··· Testo di partenza ···
Il 15 febbraio ha debuttato al Teatro Comunale di Bologna Petruška di Virgilio Sieni, creazione per sei danzatori sulla celebre musica di Stravinsky. Il coreografo fiorentino nel marzo 2018 ha portato e porterà nel capoluogo emiliano altri due lavori: Il Cantico dei Cantici, all’Arena del Sole il 7 marzo, e il progetto realizzato con l’Accademia dell’arte del gesto Il mondo salvato dai Pulcinella, che verrà presentato nel Salone del Podestà a Palazzo Re Enzo il 31. Il nostro dialogo ha luogo in platea, sottovoce, mentre i danzatori si scaldano in palcoscenico prima dello spettacolo all’Arena.
Questa sera andrà in scena Il Cantico dei Cantici, che ha debuttato nel 2016 al Festival Aperto di Reggio Emilia. Non è la prima volta, tuttavia, che lei si rapporta al soggetto biblico e nel 1993 aveva presentato Cantico al Festival Oriente Occidente di Rovereto. Che cosa l’ha spinta a riconfrontarsi con lo stesso tema e che cosa l’aveva portata la prima volta verso questa fonte di ispirazione?
Il Cantico dei Cantici è una raccolta di frammenti orali attinti da voci mesopotamiche e quindi porta con sé un modo diverso e nuovo, nomade di esprimersi. Si tratta quasi di camminamenti che si rivolgono a una dimensione di tenuità, di sguardo verso l’altro, ma soprattutto a una dimensione di vicinanza e di tattilità. È un’ode che veicola un’idea di campo emotivo, magnetico, emozionale, che riguarda la vicinanza fra individui: mi interessava quindi pensare a uno spazio tattile, odoroso, che rinegozia tutte le qualità della luce. Penso al Cantico come “voce della danza” perché prolifera gesti, è come se un gesto non fosse mai determinato, finito, ma trovasse sempre delle nuove origini nel suo essere frammentato. Ho ripreso la stessa indagine per i medesimi motivi che mi ci avevano portato vent’anni fa.
A proposito della luce che ha menzionato, in scena utilizzate un tappeto circolare dorato. L’oro è presente più di una volta nel Cantico, si parla di «pendenti e spalliere d’oro», si legge «il suo corpo è oro, oro puro»…
Grazie agli artigiani fiorentini abbiamo usato nel tappeto la foglia d’oro vera e propria. L’oro è un materiale indistruttibile e mi pare che ben si addica al concetto di natura, se per natura si intende qualcosa che non è gerarchicamente dominato da una persona, ma al contrario un’entità condivisa da una moltitudine. L’oro inoltre ha la capacità di diffondere e di emanare luce, l’ho scelto anche perché mi permette di lavorare con delle gradazioni molto basse: per esempio la luce proveniente dall’alto che batte sull’oro e viene restituita come se sorgesse dal basso. Non è, però, un vero e proprio specchio, quanto più un riflesso che ricicla la luce attraverso un altro tipo di colore. Infine, l’oro è stato usato in vare civiltà nell’arte, per esempio dai bizantini, per i quali rimandava all’infinito e all’abisso, ed è qualcosa che comunque ha a che fare con l’ancestralità e con l’extra quotidiano.
···
Esercizi:
1. Elenca i titoli di tutti i lavori di Virgilio Sieni citati nell'intervista.
2. Secondo l'intervista, grazie a chi nel tappeto è stata usata la foglia d'oro vera e propria?
3. Riporta dall'intervista il passo che comincia con "Il 15 febbraio" e prosegue fino a "dello spettacolo all’Arena.".
Per lo svolgimento non occorre consultare i dati.
··· Dati ···
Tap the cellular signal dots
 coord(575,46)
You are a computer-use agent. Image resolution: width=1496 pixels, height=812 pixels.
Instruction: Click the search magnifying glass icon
···
Soluzioni complete:
1. Petruška; Il Cantico dei Cantici; Il mondo salvato dai Pulcinella; Cantico.

2. Grazie agli artigiani fiorentini.

3.
Il 15 febbraio ha debuttato al Teatro Comunale di Bologna Petruška di Virgilio Sieni, creazione per sei danzatori sulla celebre musica di Stravinsky. Il coreografo fiorentino nel marzo 2018 ha portato e porterà nel capoluogo emiliano altri due lavori: Il Cantico dei Cantici, all’Arena del Sole il 7 marzo, e il progetto realizzato con l’Accademia dell’arte del gesto Il mondo salvato dai Pulcinella, che verrà presentato nel Salone del Podestà a Palazzo Re Enzo il 31. Il nostro dialogo ha luogo in platea, sottovoce, mentre i danzatori si scaldano in palcoscenico prima dello spettacolo all’Arena.